И снова наливает он мочу в тыкву, снова запечатывает тыкву и ждет. Каждый день нюхает — гниет или нет. И когда от тыквы начинает разить так, что даже привычный нос алхимика протестует всеми доступными ему средствами, он переливает мочу в желудок лошади, старательно отворачивая нос в сторону, — очень уж пахнет!

Да! Парацельз ловко одурачил своих почитателей.

…Одна нелепее другой создавались сказки. Откуда они, все эти черви, мухи, лягушки, улитки?. Откуда появляются они иногда тысячами и тысячами? Никто не видел, как они родились, никто не видел их яиц, никто не видел, как они росли. Ясно, — они не родились, не выросли, они появились сразу, они народились из грязи, мусора, ила, гнили, всего, чего хотите.

Были и критически настроенные умы. Были скептики, которые никому и ничему не верили. Они пытались иногда протестовать, но силен был авторитет греческих мудрецов, недосягаемой звездой сиял на горизонте средневековой науки Аристотель. Кто посмеет пойти против него?

И скептики нерешительно бормотали о своих сомнениях, а большинство — большинство зычно кричало:

— Как? Ты против Аристотеля? Еретик!!!

Но время шло. Бормотанье скептиков становилось все громче и громче. И к этому бормотанью начали примешиваться и факты.

Позицию за позицией сдавали сторонники учения о самозарождении.
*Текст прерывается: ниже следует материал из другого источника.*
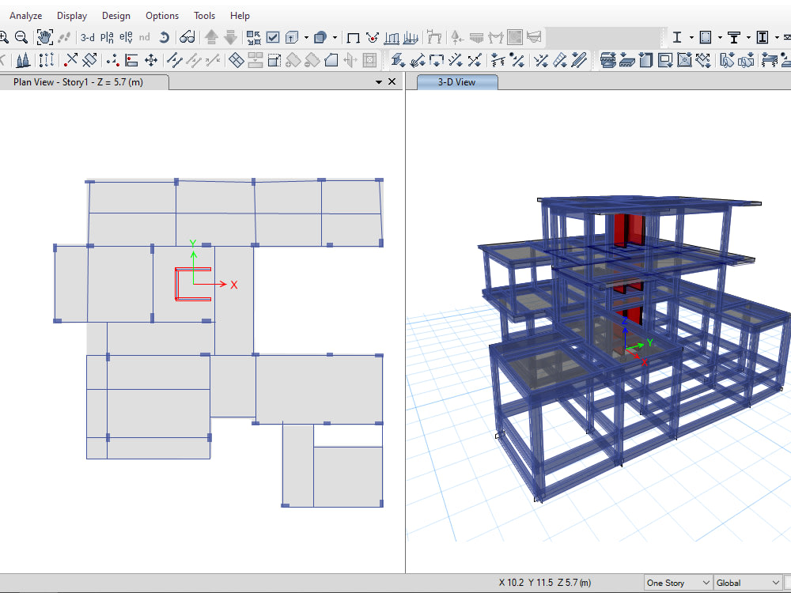This screenshot has height=593, width=791.
Task: Open the Plan View window dropdown arrow
Action: [380, 81]
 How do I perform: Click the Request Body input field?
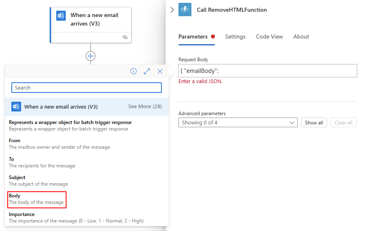click(x=268, y=71)
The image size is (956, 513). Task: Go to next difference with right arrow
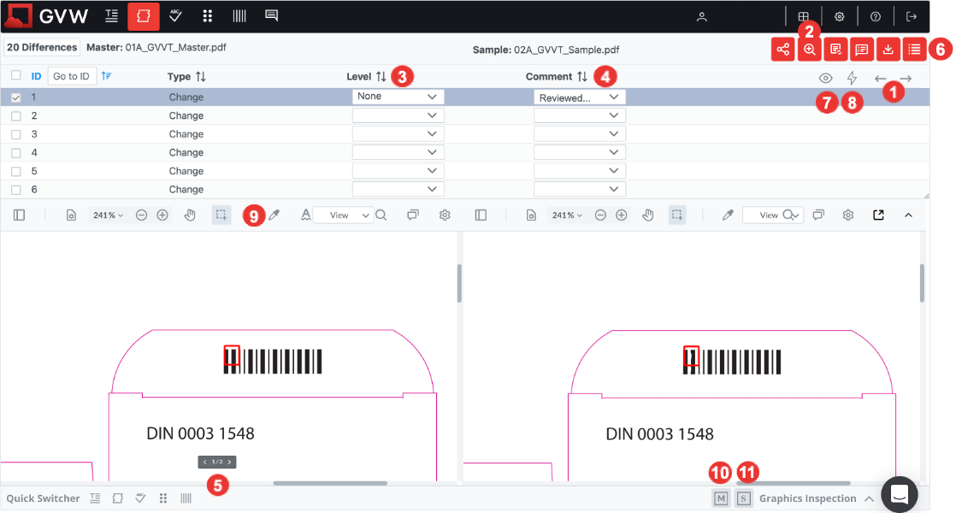coord(906,79)
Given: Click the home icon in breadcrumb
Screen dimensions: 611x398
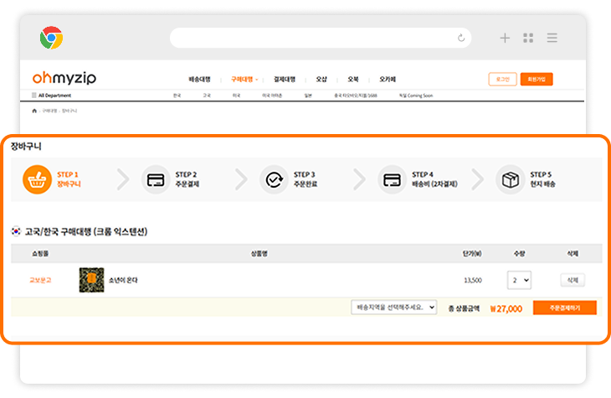Looking at the screenshot, I should click(34, 110).
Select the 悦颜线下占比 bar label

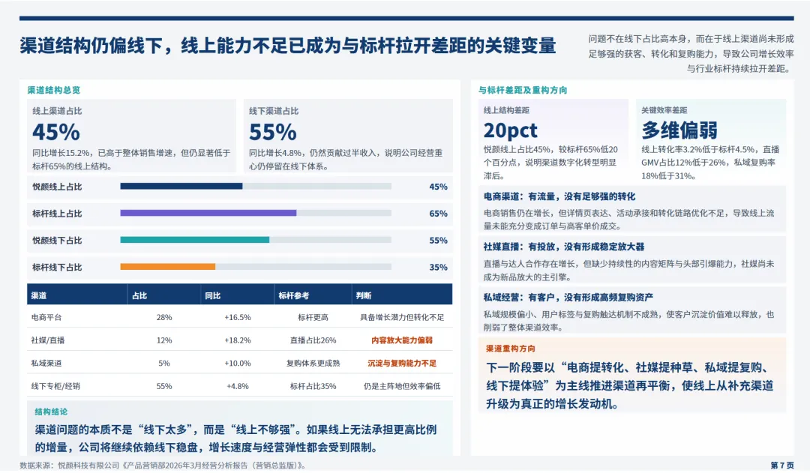tap(62, 240)
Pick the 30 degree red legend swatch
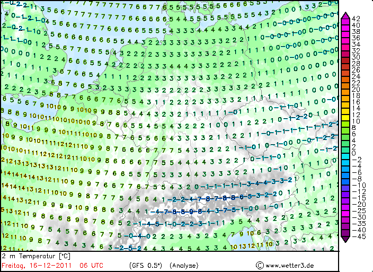The width and height of the screenshot is (373, 272). 345,57
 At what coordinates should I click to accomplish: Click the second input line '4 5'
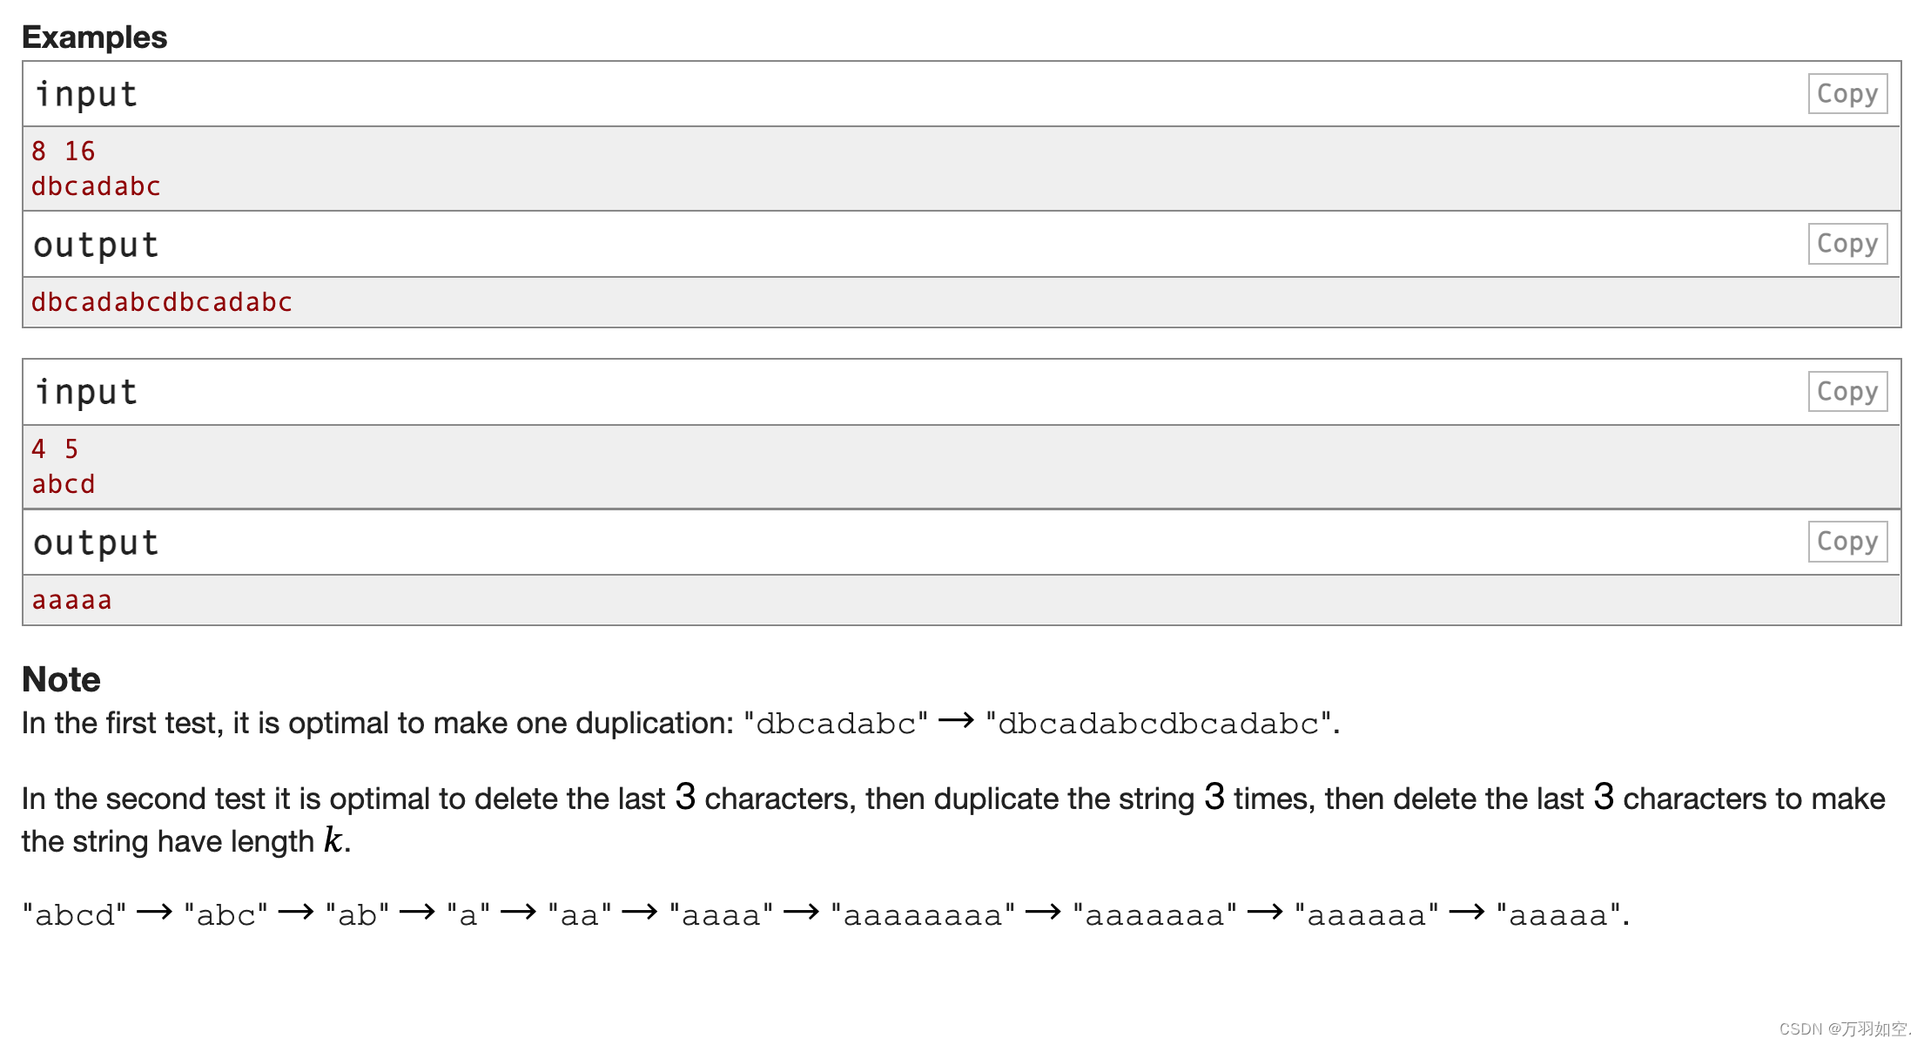coord(55,448)
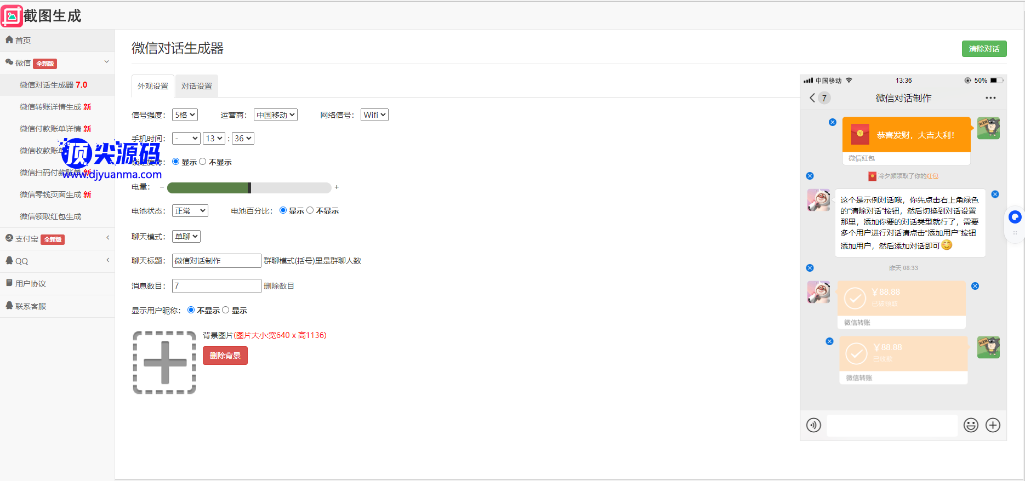Click the back arrow in phone header

point(812,98)
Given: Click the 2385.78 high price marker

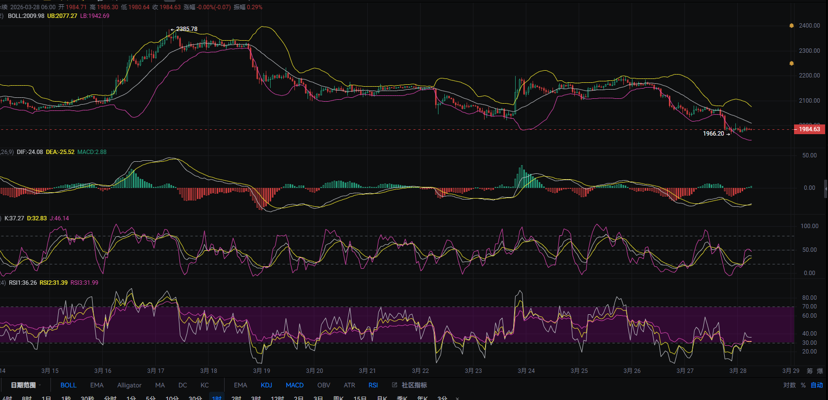Looking at the screenshot, I should point(186,29).
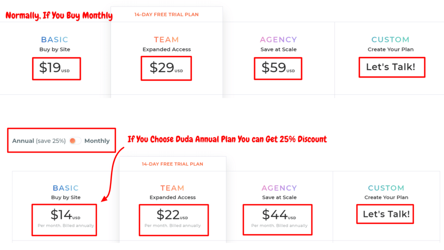Click the bottom TEAM plan heading
Image resolution: width=444 pixels, height=250 pixels.
pos(173,188)
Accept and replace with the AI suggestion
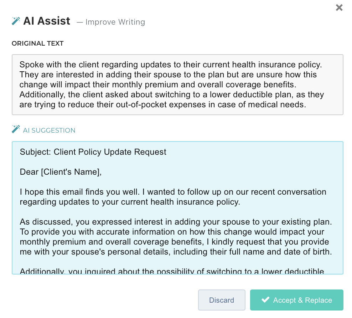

Они уступили скептикам мышей и лягушек, уступили им кротов и ящериц, змей и рыб, птиц и, понятно, человека. Но всех позиций они долго не сдавали.

Насекомые, черви, улитки и прочая мелкота — они-то уж конечно зарождаются из гнили, грязи и прочей дряни.

А тут и воинственный задор скептиков начал остывать, скептики — нет-нет, да и начинали колебаться. То им казалось одно, то другое. Мир насекомых был так велик и богат. Как знать, может быть и правда — мухи зарождаются из гнилого мяса?

Так, в спорах и сомнениях, в сдаче старых позиций и отступлении на заблаговременно приготовленные новые, прошли XVII, XVIII и даже половина XIX века.